When she had awoken following the battle, he’d been there. And he’d been
the one to tell her that her brother was dead.
She hadn’t meant to throw the knife. It had left her before she realised
what she was doing. Then she’d cried. A lot. She’d scared him. She knew that
well enough. All she could think at the time was that her brother, that she had
loved so much, was gone. And it hurt. It really did. It still did. But she
couldn’t let that stop her.
She was here to do her job. To save the lives that were still able to be
saved. To save other people’s brothers.
She sent him a nod.
She turned back. She raised her eyes to look. She wished she hadn’t.
It wasn’t the sight of the other healers rushing back and forward. Or
even the broken standard lying on the ground.
It was the bodies.
So many bodies.

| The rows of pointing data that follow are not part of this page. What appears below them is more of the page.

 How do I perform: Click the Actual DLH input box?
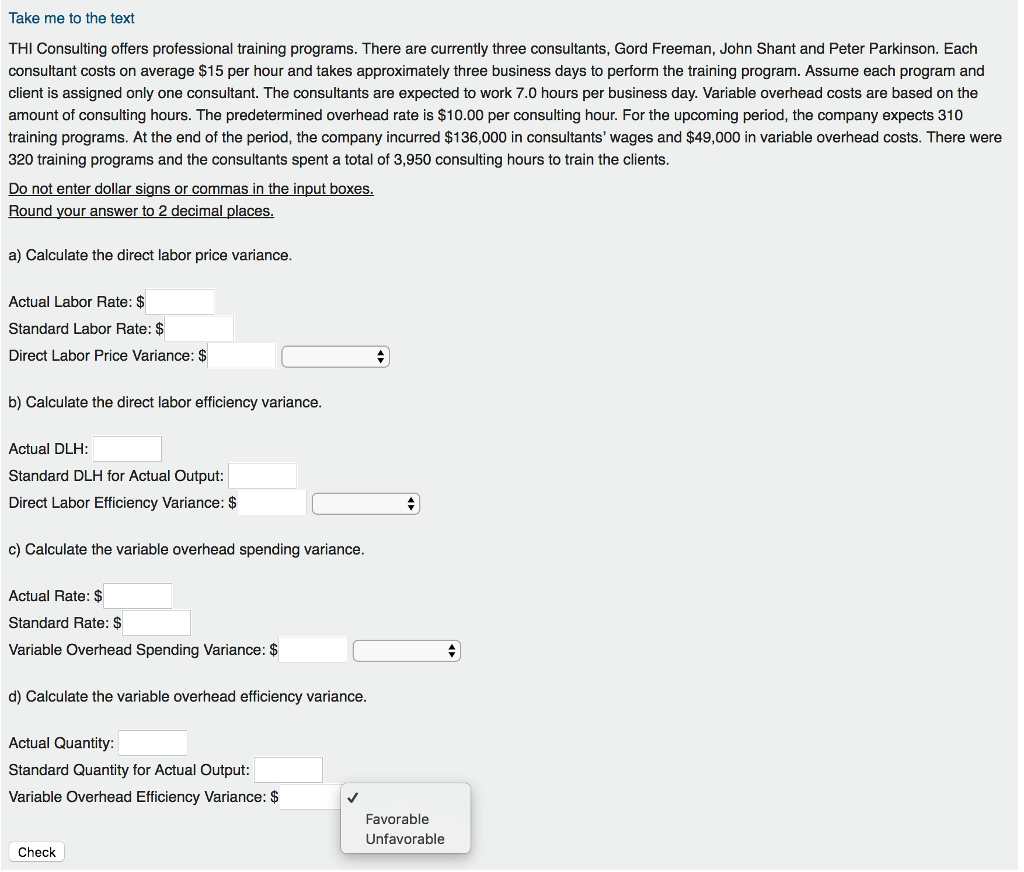click(127, 448)
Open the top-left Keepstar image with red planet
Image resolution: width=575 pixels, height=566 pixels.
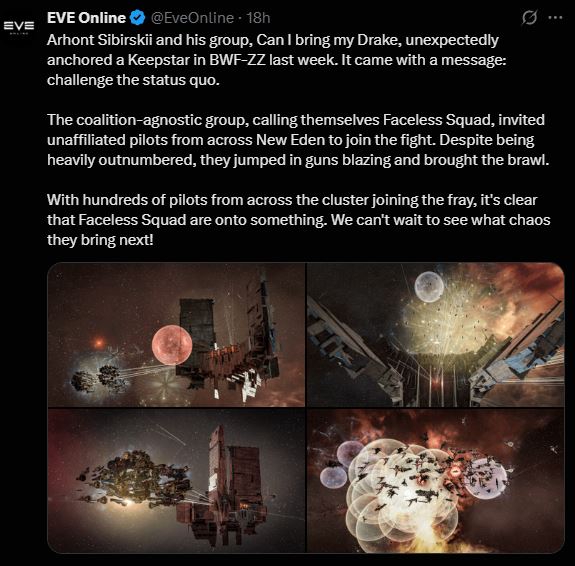[176, 335]
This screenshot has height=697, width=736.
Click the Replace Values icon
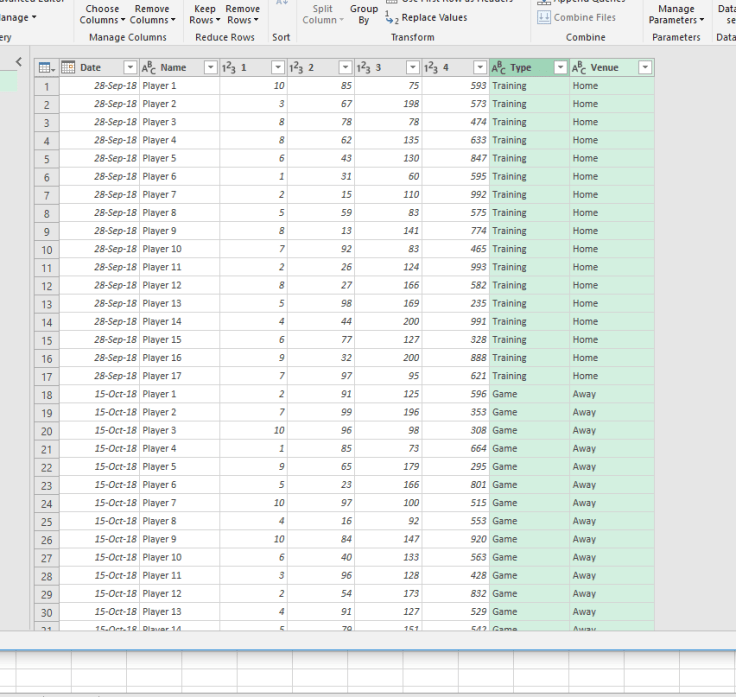[392, 18]
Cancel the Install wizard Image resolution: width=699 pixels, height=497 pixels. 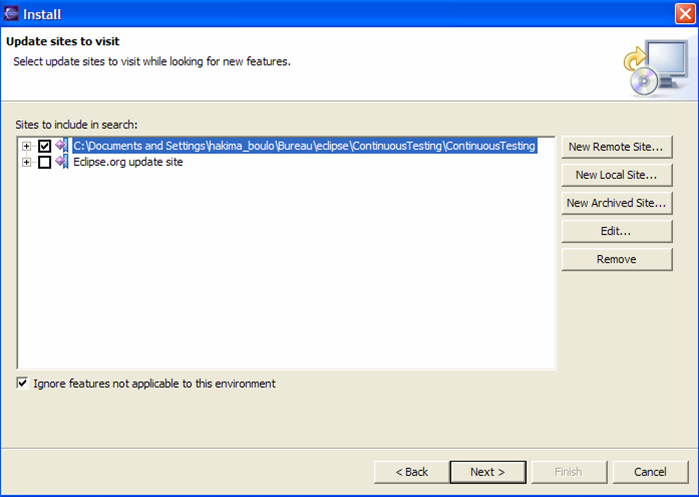point(649,471)
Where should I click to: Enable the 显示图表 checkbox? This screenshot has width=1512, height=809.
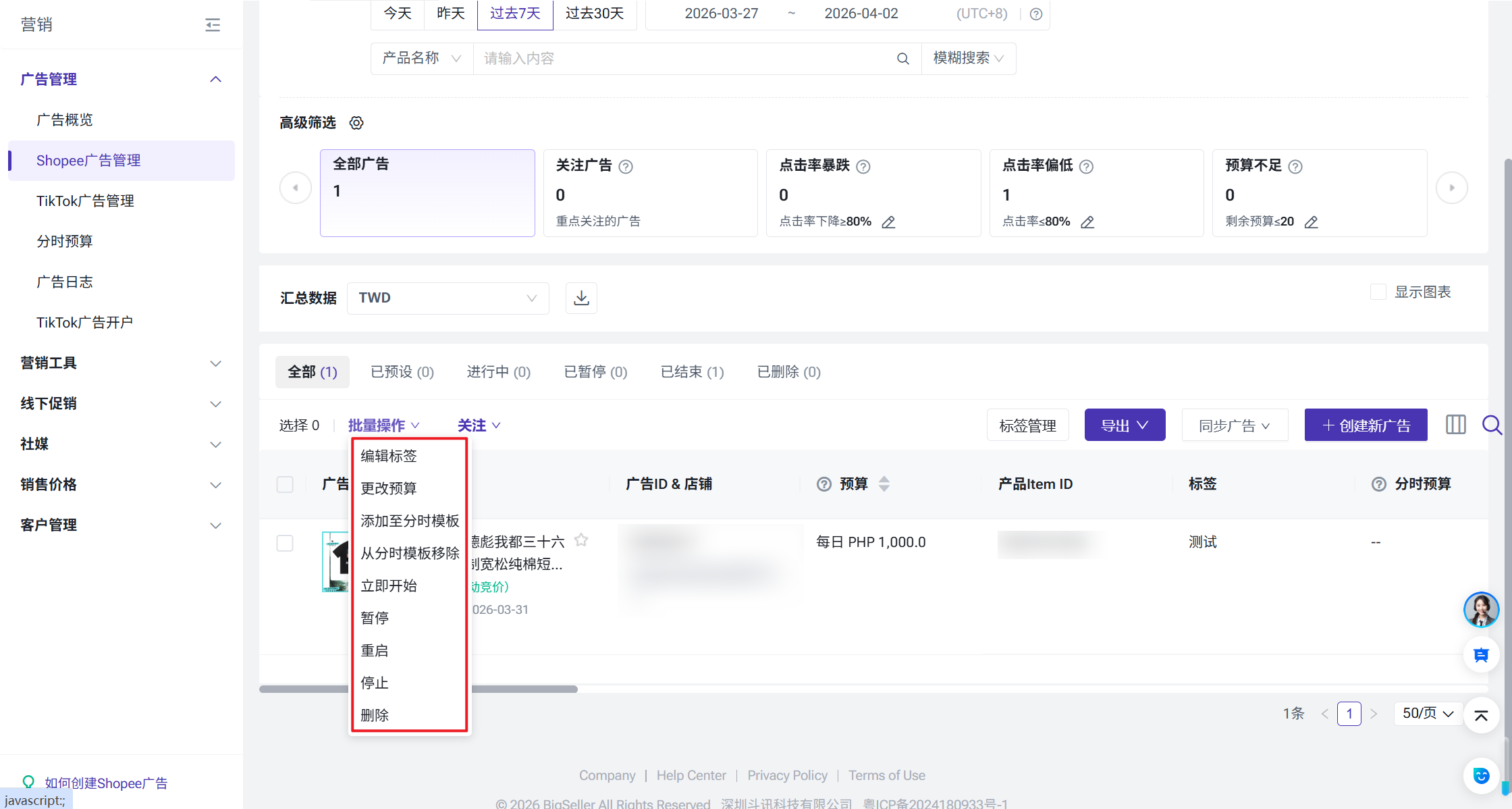(x=1378, y=292)
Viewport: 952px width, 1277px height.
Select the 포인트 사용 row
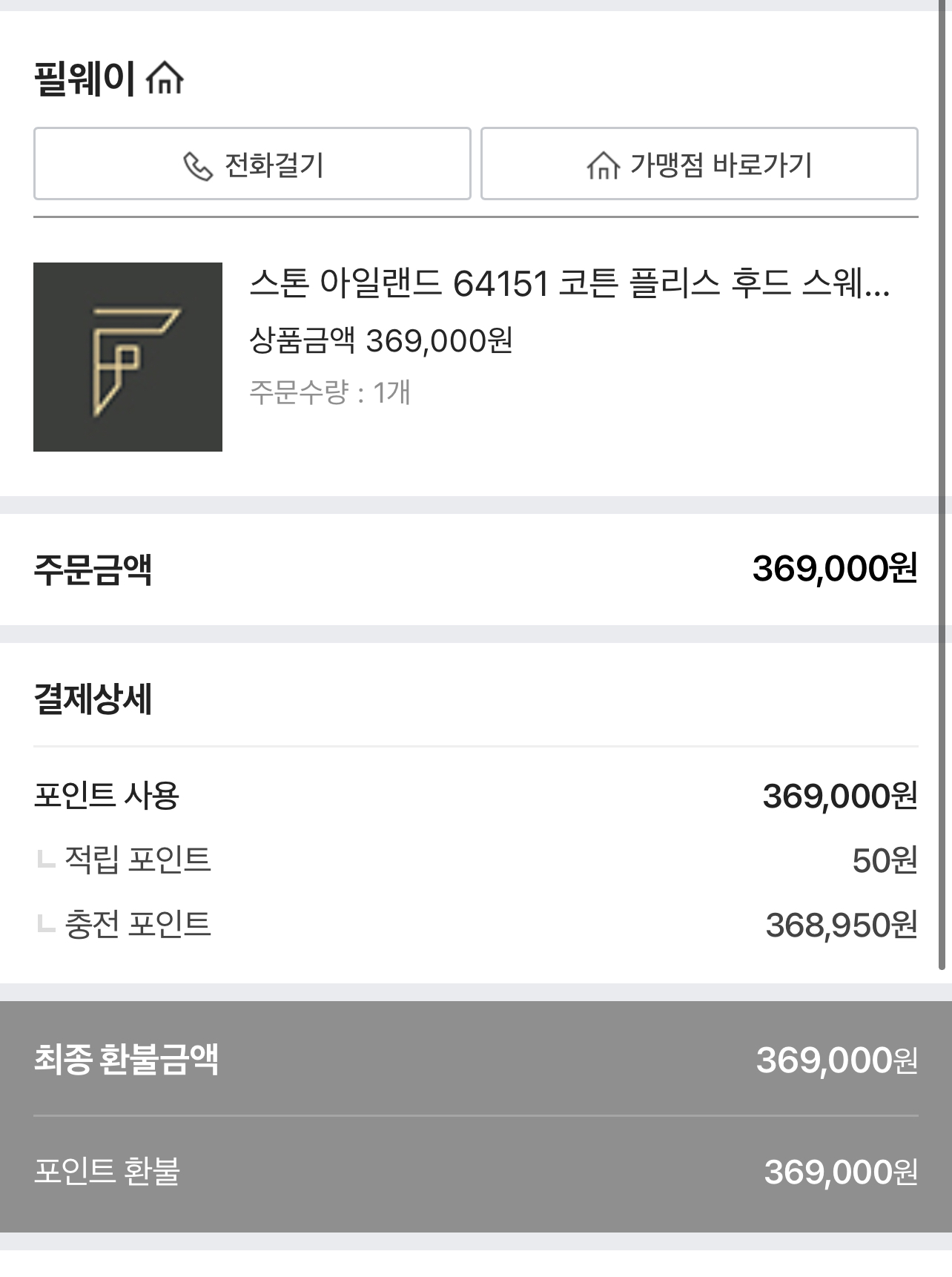(x=476, y=796)
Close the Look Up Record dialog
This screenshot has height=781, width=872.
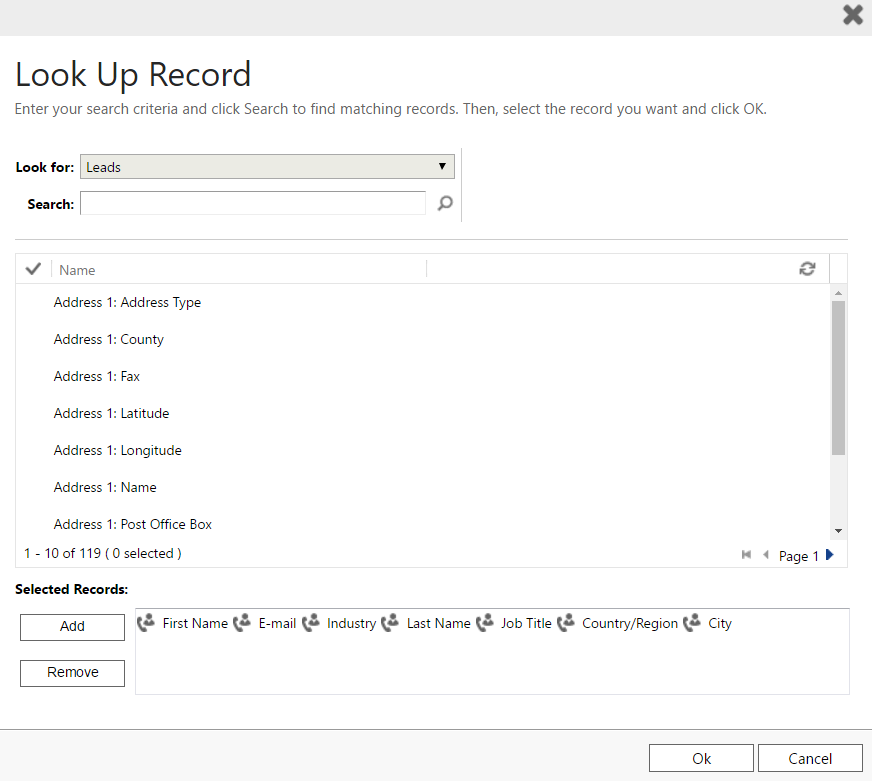pyautogui.click(x=852, y=15)
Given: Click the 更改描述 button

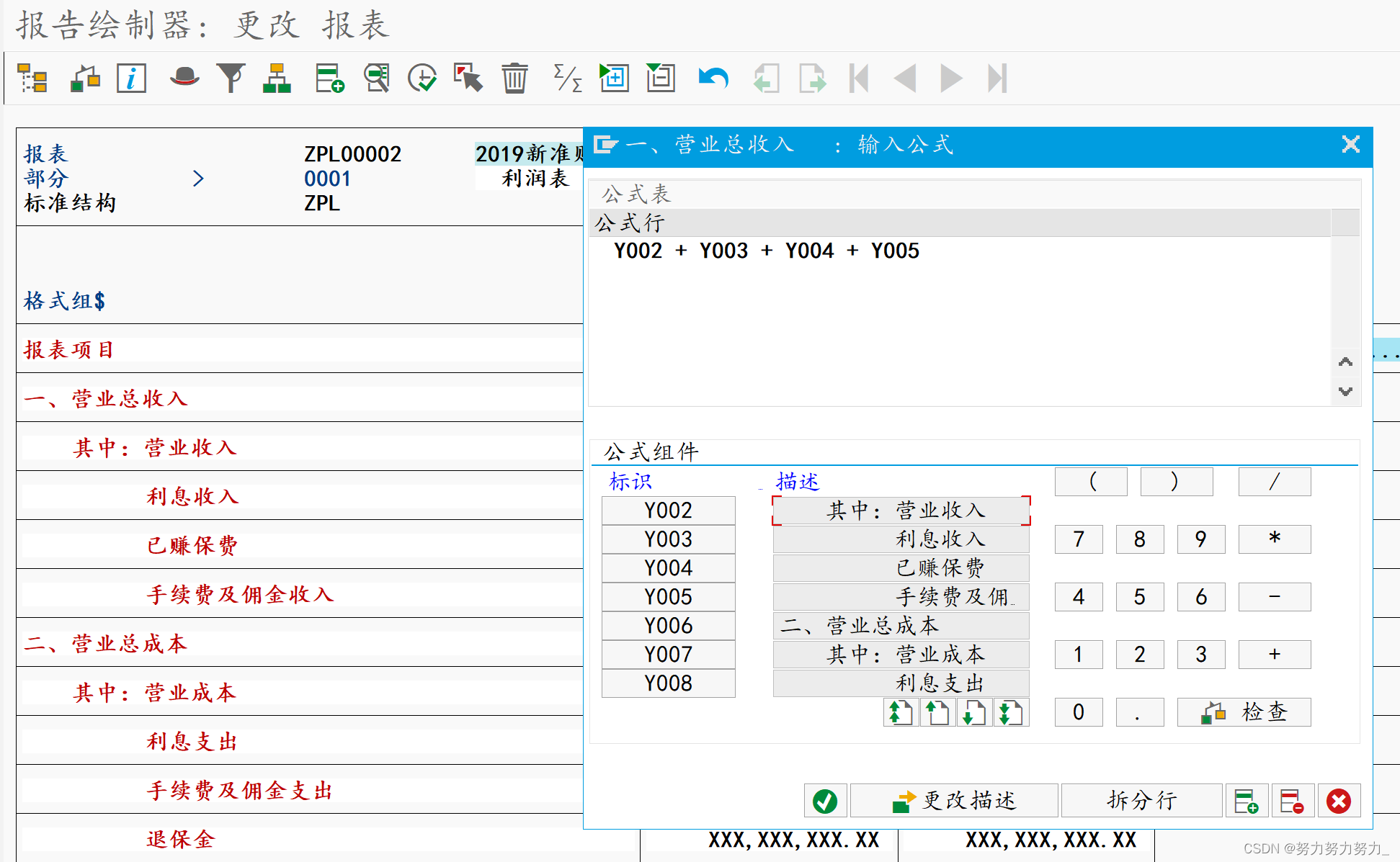Looking at the screenshot, I should tap(954, 800).

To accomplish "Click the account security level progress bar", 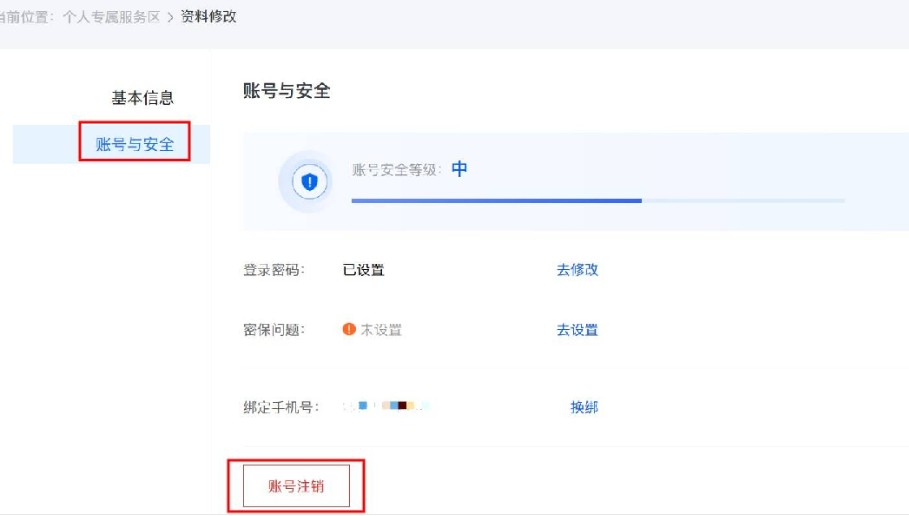I will [598, 201].
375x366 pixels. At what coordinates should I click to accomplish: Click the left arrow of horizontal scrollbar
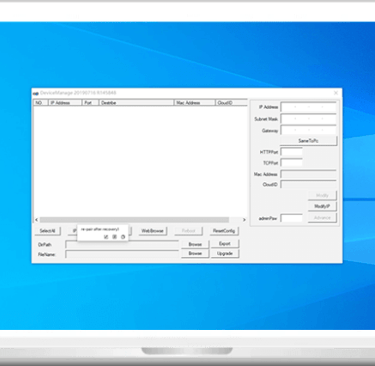tap(37, 220)
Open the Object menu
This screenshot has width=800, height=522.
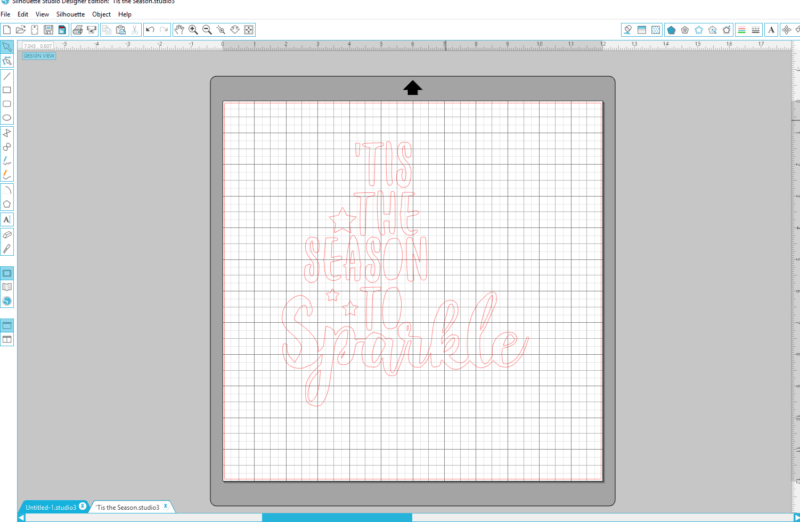(x=101, y=15)
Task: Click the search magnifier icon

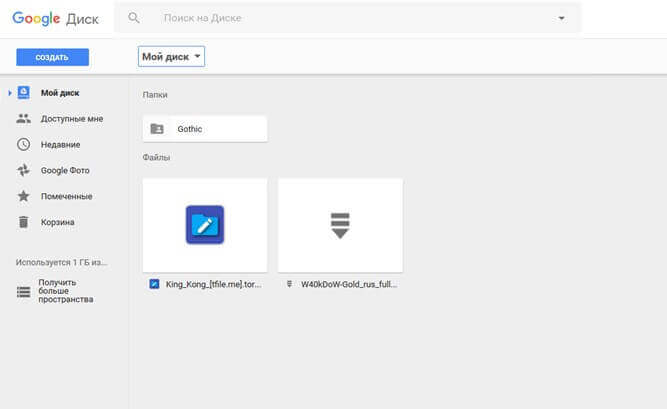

None were alike. They ranged from very young, barely
more than children, to old. It wasn’t surprising. Death doesn’t differentiate.
And the blood. It had mostly soaked into the ground and dried now. It
was still visible though.
Dya felt sick. She could barely stand to think of her beloved brother
falling alongside all these others. What had it been like, she wondered? Had he
died quickly or slowly? How many of his friends would he have seen die? How
much of the battle had he seen, before his death?
She shook those thoughts out of her head. They would do no good to
anyone. They certainly wouldn’t help her grief. And they certainly wouldn’t
help any of the wounded.
She scanned the battlefield.
Her eyes were drawn to an old man, maybe sixty, lying facedown in the
mud. She didn’t what drew her to him, as he wasn’t moving, but she was drawn.
She knelt by his side, and sighed in relief as she spotted his chest
moving. Up and down. Up and down.
She placed her bag down and opened it, pulling out bandages and various
other medical implements.
“Hello?” she asked gently.
He didn’t answer.
“I’m just going to give you a quick check, that alright?” she said. She
remembered what her teacher had told her about unconscious people. To keep talking
to them.
So she did.
Later she found out that he was a grandfather. And the sight of the
joyful reunion between the man and his family, made her own pain feel better.